[Biococoa-dev] BCSymbolMapping (was: no subject)

Thu Mar 17 00:15:58 EST 2005

Sorry I could not reply earlier...

About optimizing later: this is a very true statement, I actually brought it up several times, but the other important thing to keep in mind is you still want to keep your code 'optimizable' later when you feel there is a chance something could be done, and not lock you up in a difficult to change implementation. What you propose is not that bad, I have to say, but still won't allow to test different options. Specifically, we would probably want to test other mapping options if we find that the algorithm spends more than 20% of the time retrieving scores from the score matrix. And I am quite confident that will happen... But there is a very good chance that I am wronf, so we would have to ask Shark. And then test different mapping if necessary. To test different mapping, we would need BCSymbolMapping. So here is what I propose:
* we try a little test program to see how much time is spent on the score retrieval for the alignment algorithm, say to align two sequences of 1000 bases and 2 sequences of 10000 bases?
* if the algorithm spends a lot of time there, then we implement BCSymbolMapping

I actually started writing the program by copying and pasting the code, but the alignement does not work. I will post the code on a separate message for Phil and you to have a look, because I have no idea how the algorithm (Koen, you are not alone!).
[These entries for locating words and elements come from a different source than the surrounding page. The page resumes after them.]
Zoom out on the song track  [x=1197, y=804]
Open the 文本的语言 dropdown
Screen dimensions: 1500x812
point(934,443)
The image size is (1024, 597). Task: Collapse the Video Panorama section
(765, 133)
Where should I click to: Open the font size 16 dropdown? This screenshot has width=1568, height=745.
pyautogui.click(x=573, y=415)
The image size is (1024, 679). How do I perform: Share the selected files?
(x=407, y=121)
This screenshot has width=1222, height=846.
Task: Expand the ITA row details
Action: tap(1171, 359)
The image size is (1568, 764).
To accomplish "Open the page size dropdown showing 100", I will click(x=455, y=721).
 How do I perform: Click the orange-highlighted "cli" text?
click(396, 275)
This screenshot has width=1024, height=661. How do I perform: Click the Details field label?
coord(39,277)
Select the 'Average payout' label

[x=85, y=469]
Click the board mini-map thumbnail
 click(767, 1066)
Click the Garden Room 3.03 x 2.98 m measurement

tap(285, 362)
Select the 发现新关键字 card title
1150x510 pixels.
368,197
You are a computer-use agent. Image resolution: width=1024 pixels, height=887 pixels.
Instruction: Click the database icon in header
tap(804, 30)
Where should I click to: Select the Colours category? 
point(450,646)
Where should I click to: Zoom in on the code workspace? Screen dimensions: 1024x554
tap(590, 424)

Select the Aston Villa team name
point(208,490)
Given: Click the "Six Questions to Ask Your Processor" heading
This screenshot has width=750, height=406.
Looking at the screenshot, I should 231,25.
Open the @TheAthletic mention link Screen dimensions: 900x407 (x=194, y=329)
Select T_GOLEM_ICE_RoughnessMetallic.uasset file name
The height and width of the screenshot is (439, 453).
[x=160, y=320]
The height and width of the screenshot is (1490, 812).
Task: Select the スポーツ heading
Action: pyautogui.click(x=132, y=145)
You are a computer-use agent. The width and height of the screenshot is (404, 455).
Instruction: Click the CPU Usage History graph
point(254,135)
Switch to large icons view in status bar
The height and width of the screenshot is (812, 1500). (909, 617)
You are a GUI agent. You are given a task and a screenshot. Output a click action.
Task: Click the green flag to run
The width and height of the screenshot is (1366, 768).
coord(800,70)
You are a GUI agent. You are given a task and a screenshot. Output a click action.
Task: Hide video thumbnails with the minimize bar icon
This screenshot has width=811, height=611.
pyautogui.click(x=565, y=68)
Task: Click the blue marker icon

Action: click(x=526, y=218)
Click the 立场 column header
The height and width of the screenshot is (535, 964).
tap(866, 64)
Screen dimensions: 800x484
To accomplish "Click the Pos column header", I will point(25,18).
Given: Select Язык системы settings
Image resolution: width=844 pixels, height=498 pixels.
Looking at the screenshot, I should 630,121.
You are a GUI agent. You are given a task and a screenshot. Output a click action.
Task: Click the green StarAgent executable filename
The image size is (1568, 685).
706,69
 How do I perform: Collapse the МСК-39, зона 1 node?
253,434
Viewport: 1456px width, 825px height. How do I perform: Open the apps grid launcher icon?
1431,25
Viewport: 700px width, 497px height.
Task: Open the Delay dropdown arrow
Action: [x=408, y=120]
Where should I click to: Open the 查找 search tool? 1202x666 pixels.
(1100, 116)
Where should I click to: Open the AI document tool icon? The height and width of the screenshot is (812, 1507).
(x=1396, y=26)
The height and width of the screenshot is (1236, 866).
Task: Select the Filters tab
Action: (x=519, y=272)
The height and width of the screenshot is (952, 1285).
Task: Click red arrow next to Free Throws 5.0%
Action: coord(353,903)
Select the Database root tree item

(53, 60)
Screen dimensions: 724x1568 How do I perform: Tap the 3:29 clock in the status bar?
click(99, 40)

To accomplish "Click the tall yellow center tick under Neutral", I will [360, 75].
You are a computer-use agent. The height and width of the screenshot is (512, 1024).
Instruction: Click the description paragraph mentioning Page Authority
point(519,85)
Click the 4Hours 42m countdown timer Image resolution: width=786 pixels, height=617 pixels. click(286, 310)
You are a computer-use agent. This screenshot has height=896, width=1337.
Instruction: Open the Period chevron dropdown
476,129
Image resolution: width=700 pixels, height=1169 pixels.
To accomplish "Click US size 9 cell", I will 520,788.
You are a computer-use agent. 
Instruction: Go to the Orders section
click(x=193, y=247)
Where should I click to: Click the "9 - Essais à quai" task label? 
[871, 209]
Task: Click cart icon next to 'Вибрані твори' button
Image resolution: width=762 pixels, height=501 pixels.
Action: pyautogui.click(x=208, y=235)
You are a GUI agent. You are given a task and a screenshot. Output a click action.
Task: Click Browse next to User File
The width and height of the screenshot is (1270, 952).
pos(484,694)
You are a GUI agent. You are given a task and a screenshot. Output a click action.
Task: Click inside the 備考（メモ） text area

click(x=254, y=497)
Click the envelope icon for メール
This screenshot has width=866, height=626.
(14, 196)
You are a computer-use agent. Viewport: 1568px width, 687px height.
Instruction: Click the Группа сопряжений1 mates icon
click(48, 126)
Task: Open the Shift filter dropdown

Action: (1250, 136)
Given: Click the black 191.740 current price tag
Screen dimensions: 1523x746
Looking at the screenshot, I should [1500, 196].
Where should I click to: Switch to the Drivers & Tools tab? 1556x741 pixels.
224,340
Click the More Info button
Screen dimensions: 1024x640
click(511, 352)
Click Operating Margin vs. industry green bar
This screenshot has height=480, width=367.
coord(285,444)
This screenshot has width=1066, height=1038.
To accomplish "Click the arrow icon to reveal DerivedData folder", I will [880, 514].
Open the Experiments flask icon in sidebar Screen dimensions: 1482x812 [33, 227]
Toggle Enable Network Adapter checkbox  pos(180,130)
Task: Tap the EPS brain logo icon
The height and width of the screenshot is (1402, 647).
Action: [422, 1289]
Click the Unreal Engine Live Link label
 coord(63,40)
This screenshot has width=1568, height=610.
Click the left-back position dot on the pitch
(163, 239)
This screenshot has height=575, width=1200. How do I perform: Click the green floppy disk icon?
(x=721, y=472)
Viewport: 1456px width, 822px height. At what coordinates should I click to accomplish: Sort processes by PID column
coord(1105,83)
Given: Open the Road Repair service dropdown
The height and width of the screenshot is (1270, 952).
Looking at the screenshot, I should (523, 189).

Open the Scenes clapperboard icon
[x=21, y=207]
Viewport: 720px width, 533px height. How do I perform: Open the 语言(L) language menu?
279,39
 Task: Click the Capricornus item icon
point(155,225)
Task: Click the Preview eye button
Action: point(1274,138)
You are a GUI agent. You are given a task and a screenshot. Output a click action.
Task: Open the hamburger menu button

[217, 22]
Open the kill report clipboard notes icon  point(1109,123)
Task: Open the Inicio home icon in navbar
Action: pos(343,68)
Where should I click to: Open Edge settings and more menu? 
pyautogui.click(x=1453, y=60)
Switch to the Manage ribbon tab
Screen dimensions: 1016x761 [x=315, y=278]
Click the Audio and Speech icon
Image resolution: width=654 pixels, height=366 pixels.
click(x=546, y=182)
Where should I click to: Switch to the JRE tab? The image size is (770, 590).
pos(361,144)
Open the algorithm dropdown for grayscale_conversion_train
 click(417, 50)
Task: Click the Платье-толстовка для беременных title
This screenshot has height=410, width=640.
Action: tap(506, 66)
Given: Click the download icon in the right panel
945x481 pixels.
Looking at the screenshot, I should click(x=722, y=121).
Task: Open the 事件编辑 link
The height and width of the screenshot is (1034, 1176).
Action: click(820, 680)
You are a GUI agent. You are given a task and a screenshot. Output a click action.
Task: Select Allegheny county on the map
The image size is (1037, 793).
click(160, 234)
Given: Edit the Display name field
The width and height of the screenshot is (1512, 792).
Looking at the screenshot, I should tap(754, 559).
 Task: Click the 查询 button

Now, I still need to answer some of your points and continue the battle ;-)

>Caching would be nice, but again, why not let the BCSequence do the job itself (no hassle with helper objects), it's also THE place to store the cache IMHO...
If BCSequence takes care of the mapping, yes, sure.
But if the mapping is dependent on the BCSymbolSet used for it, then no, because the symbol set may be different from the sequence symbol set.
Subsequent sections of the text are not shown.